By Rachel Lyons / Staff Writer
John Fitzgerald Kennedy, 35th president of the United States of America, is known for saying, “Ask not what your country can do for you, ask what you can do for your country,” as he said in his January 20, 1961, inaugural address.
He worked hard to make good on that until November 22, 1963.
1963 marked the third year of Kennedy’s four-year term, and as he was seeking reelection began campaigning again. Through those three years, he had built a reputation for working long hours, often 7 a.m. to 11 p.m. or later, and working to make the right, informed decisions. Between establishing the Peace Corps, ending school segregation, and working toward legislation for civil rights in 1963 came the campaigning, and it was a campaign event brought JFK to Dallas on November 21, 1963.

☆ ☆ ☆ ☆ ☆ ☆ ☆

-- Activity 1 --
In the article about John F. Kennedy, on what date did he give his inaugural address?
-- Activity 2 --
Sum up the article about John F. Kennedy in two sentences.
-- Activity 3 --
Carry on the article about John F. Kennedy from its final sentence.

☆ ☆ ☆ ☆ ☆ ☆ ☆

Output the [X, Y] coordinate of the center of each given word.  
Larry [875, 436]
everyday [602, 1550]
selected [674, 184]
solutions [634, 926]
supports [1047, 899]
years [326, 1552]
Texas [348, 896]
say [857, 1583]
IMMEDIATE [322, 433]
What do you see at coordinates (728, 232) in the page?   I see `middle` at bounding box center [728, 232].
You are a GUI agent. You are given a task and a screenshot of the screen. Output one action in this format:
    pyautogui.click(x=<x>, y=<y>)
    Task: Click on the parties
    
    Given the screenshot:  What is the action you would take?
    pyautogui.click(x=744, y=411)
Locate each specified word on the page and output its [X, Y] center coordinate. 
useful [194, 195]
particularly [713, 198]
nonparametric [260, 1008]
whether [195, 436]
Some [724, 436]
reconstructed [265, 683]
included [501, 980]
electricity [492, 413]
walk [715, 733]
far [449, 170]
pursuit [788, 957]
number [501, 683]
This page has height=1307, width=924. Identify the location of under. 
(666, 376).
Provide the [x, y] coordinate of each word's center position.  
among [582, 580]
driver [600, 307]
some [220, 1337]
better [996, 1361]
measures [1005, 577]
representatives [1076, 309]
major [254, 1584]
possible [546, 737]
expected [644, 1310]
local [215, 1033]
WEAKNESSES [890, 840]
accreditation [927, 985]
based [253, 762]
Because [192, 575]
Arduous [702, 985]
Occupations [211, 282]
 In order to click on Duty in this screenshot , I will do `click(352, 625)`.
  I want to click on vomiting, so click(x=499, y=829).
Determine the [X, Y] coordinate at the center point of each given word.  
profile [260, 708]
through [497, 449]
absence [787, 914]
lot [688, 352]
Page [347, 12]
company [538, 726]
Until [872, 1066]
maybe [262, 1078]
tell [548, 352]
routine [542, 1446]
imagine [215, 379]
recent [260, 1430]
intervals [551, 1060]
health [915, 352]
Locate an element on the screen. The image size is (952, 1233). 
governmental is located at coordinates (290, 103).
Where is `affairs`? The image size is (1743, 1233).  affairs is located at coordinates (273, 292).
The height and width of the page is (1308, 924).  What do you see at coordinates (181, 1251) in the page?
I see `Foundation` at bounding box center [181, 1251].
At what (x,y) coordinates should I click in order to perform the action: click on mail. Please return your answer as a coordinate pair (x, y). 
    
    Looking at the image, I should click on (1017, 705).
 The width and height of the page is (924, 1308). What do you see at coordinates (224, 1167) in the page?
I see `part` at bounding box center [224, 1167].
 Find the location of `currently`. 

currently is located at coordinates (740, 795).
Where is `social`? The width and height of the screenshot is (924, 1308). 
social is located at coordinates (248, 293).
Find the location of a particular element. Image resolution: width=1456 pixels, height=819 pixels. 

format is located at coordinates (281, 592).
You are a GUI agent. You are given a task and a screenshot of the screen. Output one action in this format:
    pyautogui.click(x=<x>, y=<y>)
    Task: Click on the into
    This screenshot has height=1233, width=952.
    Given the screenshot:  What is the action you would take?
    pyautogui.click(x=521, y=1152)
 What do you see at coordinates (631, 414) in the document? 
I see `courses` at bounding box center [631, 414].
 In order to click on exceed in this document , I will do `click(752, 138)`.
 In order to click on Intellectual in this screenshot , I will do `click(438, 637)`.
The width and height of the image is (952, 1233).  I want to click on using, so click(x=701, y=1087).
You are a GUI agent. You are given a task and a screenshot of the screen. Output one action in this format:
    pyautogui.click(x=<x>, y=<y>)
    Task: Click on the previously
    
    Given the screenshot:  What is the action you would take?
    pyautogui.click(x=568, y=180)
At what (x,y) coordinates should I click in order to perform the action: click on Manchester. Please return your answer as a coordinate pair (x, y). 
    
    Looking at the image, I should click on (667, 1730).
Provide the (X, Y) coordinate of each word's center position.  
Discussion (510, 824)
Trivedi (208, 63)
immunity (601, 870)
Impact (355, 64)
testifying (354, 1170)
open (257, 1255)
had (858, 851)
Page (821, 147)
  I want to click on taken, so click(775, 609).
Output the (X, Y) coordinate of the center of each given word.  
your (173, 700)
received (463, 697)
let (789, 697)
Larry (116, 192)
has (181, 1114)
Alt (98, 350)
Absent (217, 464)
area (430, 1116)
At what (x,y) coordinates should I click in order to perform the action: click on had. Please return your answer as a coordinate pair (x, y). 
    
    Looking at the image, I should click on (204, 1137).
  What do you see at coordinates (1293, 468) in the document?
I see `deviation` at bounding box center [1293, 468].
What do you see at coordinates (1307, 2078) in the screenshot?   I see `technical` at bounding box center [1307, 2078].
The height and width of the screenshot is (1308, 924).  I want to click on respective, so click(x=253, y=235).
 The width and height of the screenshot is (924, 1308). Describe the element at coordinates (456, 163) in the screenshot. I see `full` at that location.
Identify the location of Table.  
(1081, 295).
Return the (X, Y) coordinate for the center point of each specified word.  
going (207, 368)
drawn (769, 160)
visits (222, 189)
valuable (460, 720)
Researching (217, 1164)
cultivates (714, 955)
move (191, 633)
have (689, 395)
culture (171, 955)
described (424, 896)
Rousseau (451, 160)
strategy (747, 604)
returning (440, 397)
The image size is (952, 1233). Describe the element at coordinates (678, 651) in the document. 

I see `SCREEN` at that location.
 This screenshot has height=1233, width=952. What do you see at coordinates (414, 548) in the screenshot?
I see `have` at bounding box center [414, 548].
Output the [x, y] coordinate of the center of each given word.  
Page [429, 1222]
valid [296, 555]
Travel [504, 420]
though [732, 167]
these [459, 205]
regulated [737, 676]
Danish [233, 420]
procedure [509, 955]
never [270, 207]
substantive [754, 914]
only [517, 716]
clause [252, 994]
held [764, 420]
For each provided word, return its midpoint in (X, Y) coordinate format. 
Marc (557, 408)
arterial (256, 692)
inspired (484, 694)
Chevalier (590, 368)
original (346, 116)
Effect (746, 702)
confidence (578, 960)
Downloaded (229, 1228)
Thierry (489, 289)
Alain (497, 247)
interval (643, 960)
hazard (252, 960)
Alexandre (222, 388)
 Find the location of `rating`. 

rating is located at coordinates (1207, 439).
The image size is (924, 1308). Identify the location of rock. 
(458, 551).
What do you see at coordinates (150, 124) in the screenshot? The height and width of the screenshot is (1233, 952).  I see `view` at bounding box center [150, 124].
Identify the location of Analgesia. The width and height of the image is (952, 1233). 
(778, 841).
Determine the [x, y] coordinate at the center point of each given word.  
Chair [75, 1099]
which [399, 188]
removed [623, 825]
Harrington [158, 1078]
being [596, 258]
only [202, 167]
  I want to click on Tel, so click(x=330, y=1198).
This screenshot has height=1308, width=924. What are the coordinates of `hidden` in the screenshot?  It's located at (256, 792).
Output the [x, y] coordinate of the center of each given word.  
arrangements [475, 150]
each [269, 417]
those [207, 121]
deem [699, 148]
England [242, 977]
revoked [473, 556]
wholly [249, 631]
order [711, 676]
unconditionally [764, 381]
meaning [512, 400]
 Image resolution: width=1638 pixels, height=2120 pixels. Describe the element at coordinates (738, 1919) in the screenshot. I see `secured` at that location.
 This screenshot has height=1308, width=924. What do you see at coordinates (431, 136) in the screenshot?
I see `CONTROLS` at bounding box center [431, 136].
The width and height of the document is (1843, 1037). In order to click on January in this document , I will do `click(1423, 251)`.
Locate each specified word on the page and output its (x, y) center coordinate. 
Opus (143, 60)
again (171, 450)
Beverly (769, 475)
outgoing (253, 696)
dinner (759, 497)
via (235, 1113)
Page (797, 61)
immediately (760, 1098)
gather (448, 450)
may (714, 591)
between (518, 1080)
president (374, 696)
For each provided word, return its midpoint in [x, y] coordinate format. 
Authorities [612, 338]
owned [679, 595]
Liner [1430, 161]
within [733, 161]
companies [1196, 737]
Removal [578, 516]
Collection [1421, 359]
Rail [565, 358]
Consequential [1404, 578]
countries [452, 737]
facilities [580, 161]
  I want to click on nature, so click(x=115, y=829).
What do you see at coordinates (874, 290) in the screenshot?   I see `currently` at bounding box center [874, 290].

☆ ☆ ☆ ☆ ☆ ☆ ☆

-- Response area 1 --
January 20, 1961.

-- Response area 2 --
John F. Kennedy, the 35th president of the United States, urged Americans in his January 20, 1961, inaugural address to ask what they could do for their country, and he worked hard to live up to that until November 22, 1963. Known for long working hours, he established the Peace Corps, ended school segregation, and worked toward civil rights legislation, and in 1963 his reelection campaign brought him to Dallas on November 21.

-- Response area 3 --
On November 22, the president found himself unassumingly passing through Dealey Plaza, directly in front of the Texas School Book Depository. Lee Harvey Oswald was allegedly in the building where he worked, and at 12:30 p.m., he allegedly fired shots from the sixth floor of the Texas School Book Depository. Half an hour after Oswald allegedly fired his shots, and 20 minutes after the first public announcement, doctors at Parkland Hospital pronounced JFK dead.
Paula Freeman, Rimmer Learning Resource Center Evening Supervisor, remembers the day well. “I remember I was in second grade… and the teacher started writing on the board in cursive, and we hadn’t started cursive yet,” Freeman said. “She wrote in that President John F. Kennedy has been assassinated, and all of us were just trying to figure out what she had written, and then she wrote that he had been shot and killed. And then someone asked her, ‘are you saying that our president got killed’ and she said yes. Then she said, ‘everybody just put your head down on the desk.’”
That fateful day changed the attitude and atmosphere of America for some time after. Just two days after the assassination, Oswald was killed by Jack Ruby prior to his trial. Sixty-three years later, America may have moved on from that day, but the impact from November 22, and JFK as a president, continue to this day.